Bei folgendem Code bekomme ich bei jedem Start eine Fehlermeldung.
Ich hab zumindest herausgefunden das es an der If-Schleife liegt. 

hier der Code:

```
class Timer extends TimerTask {

        public void run() {
            repaint();

            for (int i = 0; i < 9; i++) {
                if (spieler.getX() == tod[i].getX() && spieler.getY() == tod[i].getY()) {
                    spieler.setCubePositionX(1);
                    spieler.setCubePositionY(1);
                }
            }
        }
}
```

falls jemand eine Antwort auf mein Problem hat bitte melden 

Danke


----------



## lord239123 (14. Mai 2014)

Enthält das Array Tod Spieler? 
Ohne den Rest deines Codes kann man da leider nicht viel sagen.
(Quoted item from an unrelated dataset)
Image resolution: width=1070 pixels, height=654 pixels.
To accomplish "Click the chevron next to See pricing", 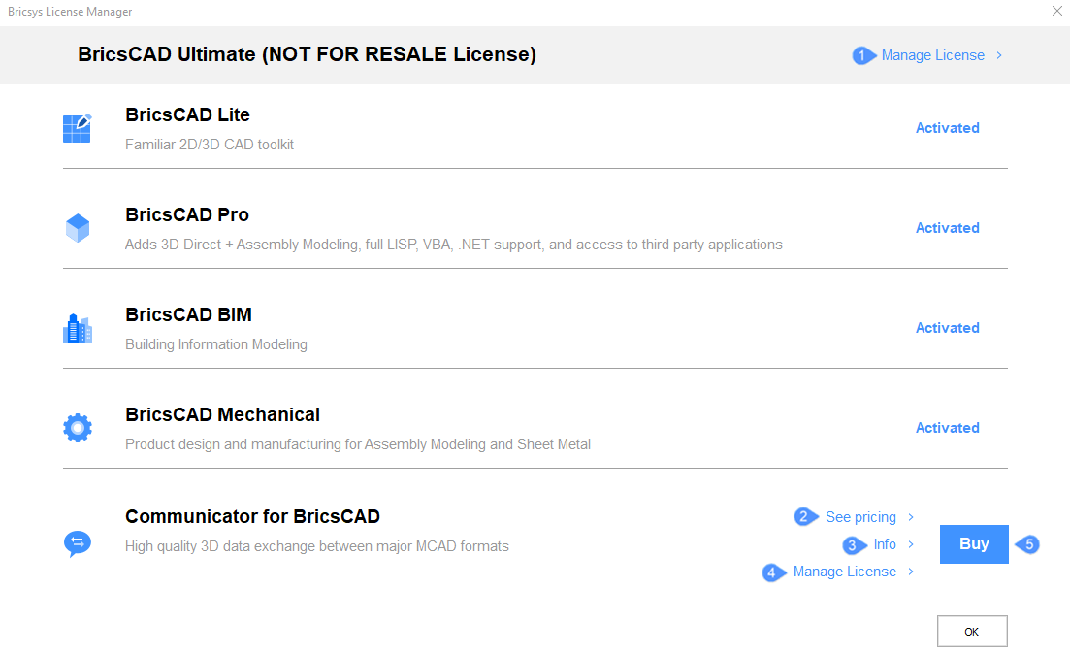I will tap(911, 517).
Welche Fehlermeldung bekommst du denn?


----------



## Gucky (14. Mai 2014)

Oder ist Spieler null?

Außerdem...


----------



## Thunderstorm (15. Mai 2014)

if Schleife :lol:


----------



## VfL_Freak (15. Mai 2014)

Moin,



patzivk hat gesagt.:


> Bei folgendem Code bekomme ich bei jedem Start eine Fehlermeldung.
> 
> ```
> if (spieler.getX() == tod[i].getX() && spieler.getY() == tod[i].getY() )
> ```


und warum schriebst Du nicht, welcher Fehler (unf ggf. WO) auftritt ???:L
Poste ggf. den StackTrace !!

Oder ist es ein Quiz und wir können was gewinnen ???:L :bae:


Auch ich habe keine Ahnung, was  "spieler" und "tod" konkret enthalten, aber kann es sein, dass Du mit
"spieler.get...() == tod_.get...()" versuchst, zwei Strings zu vergleichen  ???:L

Gruß
Klaus_


----------